In 1998 Whistler turned down David Strangway's proposal to build a private university on a 100-acre site south of Alpine Meadows. The decision was made largely because the development that came with the university was more than what Whistler had planned for or wanted. In addition to a university for 800-1,200 students it included building housing for 2,000 people and selling that housing to help finance the project.
Whistler council "worked hard with the university proponents, but felt they were asking for too much," Mayor Hugh O'Reilly said at the time.
About eight years later, another university proposal surfaced, on the Alpha Lands, property owned by the Zen family and situated on the west side of Highway 99 between Function Junction and Spring Creek. Various development proposals for the land had been floated prior to the university concept. And although the university has been discussed for the past six years, it wasn't until last month that a formal rezoning application for Whistler U was submitted to the municipality.

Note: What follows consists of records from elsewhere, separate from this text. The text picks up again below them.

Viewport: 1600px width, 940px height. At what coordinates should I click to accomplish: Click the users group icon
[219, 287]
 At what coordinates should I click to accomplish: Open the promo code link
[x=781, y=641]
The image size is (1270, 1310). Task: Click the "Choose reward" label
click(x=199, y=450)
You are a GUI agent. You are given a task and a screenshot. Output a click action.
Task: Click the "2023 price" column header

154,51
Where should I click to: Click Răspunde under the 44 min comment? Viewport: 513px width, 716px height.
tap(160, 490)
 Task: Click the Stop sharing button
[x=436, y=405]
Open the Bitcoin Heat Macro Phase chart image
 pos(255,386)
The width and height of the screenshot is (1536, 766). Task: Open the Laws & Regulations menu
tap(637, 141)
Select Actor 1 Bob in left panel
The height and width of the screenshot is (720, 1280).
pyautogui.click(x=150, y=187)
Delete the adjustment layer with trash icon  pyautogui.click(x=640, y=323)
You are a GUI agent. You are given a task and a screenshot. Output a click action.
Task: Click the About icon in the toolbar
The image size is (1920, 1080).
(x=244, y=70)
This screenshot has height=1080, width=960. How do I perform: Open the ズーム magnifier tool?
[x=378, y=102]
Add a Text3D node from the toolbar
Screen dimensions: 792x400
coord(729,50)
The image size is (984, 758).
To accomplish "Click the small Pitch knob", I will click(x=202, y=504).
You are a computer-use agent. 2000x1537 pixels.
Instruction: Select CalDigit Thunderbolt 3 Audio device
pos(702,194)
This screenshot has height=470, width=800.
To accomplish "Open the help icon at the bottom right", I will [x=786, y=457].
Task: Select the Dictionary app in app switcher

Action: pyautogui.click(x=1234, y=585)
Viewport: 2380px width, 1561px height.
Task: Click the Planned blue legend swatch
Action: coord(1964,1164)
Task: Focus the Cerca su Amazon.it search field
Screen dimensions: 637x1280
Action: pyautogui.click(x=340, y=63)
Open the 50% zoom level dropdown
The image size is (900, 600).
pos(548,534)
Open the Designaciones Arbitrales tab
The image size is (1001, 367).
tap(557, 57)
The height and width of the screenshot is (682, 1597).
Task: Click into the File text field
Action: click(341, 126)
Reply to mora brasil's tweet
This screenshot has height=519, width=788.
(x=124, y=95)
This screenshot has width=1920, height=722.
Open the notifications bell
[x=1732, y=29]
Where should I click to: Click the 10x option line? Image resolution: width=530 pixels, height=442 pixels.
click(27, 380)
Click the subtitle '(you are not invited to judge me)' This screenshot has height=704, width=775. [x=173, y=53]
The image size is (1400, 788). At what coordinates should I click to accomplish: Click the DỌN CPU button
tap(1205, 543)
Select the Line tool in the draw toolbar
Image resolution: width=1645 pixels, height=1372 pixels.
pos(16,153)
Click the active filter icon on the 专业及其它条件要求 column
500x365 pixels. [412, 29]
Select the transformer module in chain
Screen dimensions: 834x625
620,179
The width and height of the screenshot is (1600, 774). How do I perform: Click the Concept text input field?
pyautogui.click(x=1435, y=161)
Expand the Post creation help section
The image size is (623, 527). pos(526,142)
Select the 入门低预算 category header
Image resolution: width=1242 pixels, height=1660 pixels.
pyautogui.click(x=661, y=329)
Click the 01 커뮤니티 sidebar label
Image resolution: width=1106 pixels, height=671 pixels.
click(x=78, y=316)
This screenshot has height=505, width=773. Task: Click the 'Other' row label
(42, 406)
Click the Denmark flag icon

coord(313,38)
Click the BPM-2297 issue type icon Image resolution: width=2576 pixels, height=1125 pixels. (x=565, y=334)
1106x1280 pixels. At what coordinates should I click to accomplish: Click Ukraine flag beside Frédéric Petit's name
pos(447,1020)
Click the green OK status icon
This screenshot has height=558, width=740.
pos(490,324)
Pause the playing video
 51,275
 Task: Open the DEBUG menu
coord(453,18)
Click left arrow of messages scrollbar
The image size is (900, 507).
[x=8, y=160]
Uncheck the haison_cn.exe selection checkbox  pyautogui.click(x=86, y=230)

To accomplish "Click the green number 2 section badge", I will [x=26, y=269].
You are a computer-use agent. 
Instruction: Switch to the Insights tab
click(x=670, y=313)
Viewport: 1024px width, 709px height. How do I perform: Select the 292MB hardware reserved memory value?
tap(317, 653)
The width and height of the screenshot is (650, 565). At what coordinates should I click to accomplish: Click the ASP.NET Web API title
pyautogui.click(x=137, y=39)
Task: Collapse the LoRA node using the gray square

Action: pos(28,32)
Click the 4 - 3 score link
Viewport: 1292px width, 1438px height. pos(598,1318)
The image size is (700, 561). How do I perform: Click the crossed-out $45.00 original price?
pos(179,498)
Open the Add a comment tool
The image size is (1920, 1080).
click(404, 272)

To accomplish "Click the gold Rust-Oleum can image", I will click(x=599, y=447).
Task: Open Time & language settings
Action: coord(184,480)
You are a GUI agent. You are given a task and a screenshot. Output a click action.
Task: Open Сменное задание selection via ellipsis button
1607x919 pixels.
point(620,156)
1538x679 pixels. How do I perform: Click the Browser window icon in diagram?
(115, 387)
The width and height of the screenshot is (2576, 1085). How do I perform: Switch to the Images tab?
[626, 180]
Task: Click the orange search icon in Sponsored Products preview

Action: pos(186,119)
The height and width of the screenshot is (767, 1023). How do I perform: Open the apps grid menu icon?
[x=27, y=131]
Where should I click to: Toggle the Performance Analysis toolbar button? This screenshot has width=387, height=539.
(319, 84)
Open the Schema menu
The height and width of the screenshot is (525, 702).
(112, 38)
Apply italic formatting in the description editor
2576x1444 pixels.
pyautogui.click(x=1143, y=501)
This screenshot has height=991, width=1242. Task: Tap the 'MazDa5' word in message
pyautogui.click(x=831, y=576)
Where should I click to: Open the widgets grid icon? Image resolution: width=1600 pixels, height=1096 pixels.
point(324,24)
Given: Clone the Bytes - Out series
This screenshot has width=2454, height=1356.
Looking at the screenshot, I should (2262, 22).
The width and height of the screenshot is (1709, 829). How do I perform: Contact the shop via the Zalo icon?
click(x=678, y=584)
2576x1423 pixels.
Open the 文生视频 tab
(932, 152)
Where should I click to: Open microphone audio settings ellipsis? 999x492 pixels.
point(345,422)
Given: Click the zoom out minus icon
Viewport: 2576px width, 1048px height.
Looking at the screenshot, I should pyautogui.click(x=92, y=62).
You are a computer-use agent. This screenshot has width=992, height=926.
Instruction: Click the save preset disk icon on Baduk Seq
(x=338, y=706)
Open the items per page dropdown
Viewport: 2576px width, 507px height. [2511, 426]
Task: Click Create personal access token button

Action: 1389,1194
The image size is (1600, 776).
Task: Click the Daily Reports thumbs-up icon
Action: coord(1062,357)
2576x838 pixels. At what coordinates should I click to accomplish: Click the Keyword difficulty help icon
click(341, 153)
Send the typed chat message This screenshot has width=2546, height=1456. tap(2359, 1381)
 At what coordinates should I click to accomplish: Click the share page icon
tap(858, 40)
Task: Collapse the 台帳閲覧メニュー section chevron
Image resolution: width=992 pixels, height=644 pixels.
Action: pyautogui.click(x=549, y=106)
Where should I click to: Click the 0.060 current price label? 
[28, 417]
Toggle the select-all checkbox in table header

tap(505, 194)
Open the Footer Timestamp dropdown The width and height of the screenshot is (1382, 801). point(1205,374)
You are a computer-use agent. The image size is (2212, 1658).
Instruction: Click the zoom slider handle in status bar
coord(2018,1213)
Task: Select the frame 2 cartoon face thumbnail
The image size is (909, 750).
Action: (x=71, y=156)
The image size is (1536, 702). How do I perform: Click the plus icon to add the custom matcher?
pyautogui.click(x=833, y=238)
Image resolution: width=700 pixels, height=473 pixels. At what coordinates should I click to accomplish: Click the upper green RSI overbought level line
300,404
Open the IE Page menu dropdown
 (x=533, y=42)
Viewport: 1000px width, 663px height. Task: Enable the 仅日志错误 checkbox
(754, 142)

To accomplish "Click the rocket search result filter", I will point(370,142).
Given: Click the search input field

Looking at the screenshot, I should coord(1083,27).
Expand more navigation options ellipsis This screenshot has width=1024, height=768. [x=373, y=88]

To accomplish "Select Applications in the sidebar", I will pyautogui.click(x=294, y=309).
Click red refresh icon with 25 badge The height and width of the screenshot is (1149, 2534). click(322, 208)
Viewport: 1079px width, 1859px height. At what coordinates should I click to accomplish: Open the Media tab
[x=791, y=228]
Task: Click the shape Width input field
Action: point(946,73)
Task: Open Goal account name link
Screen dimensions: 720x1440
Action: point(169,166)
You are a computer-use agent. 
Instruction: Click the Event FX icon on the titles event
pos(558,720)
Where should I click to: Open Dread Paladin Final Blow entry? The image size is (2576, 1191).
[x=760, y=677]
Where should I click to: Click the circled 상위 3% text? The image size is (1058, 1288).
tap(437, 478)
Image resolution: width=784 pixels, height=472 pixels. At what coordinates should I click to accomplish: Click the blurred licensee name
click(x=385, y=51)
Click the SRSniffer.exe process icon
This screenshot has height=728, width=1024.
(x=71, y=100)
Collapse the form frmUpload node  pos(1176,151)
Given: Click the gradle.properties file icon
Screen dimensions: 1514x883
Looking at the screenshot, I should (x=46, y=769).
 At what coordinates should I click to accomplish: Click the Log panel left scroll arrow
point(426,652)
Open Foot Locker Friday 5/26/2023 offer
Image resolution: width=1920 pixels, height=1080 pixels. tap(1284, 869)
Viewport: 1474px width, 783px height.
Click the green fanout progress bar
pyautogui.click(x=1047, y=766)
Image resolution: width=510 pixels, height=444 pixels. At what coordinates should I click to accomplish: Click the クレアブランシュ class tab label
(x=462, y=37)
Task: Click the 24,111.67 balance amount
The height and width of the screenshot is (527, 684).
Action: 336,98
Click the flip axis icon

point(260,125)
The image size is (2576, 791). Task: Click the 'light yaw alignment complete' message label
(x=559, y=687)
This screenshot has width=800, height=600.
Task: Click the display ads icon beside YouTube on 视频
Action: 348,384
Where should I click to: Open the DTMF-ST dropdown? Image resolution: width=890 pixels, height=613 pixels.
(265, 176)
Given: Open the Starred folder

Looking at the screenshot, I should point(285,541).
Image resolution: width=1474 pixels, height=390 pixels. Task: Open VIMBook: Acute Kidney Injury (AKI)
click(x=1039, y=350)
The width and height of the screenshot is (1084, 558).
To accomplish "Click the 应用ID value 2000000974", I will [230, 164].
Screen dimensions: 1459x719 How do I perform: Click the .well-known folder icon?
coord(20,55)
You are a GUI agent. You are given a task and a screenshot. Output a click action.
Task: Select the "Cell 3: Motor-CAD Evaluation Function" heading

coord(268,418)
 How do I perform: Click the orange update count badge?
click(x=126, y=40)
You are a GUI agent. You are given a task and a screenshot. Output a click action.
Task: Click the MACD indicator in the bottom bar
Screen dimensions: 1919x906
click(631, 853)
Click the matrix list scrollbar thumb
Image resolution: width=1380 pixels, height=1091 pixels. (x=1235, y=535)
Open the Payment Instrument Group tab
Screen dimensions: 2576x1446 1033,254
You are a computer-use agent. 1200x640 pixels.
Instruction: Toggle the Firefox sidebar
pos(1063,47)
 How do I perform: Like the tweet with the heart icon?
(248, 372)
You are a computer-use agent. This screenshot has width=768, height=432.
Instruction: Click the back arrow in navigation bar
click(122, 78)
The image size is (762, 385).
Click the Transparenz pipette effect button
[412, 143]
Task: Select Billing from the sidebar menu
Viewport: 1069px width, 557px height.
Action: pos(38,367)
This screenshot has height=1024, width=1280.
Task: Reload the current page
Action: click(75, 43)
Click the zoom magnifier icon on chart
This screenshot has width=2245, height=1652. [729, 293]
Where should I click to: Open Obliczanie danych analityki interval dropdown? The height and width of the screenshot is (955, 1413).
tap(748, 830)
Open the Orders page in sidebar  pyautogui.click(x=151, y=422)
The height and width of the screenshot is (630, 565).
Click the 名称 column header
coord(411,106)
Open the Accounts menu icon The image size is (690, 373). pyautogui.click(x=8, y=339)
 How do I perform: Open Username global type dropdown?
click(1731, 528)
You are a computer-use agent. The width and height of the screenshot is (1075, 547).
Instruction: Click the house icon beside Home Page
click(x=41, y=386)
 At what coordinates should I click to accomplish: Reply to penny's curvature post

Several studies have been done of the 77-acre Alpha site, which includes sensitive wetlands. The studies suggest that development can be contained to benches on the site and done in a way that won't impact the wetlands. The university proponents say approximately 50 per cent of the site is developable, but their proposal would use a maximum of 30 per cent of the site, or 23 acres. Nevertheless, former mayor Ken Melamed was dead-set against any development on the Alpha Lands.
The new Whistler council has stated repeatedly that it is "open for business." Two weeks ago, when Whistler U's Doug Player formally presented the university concept to council, Mayor Nancy Wilhelm-Morden said she was "very happy that the rezoning application is now in the hall."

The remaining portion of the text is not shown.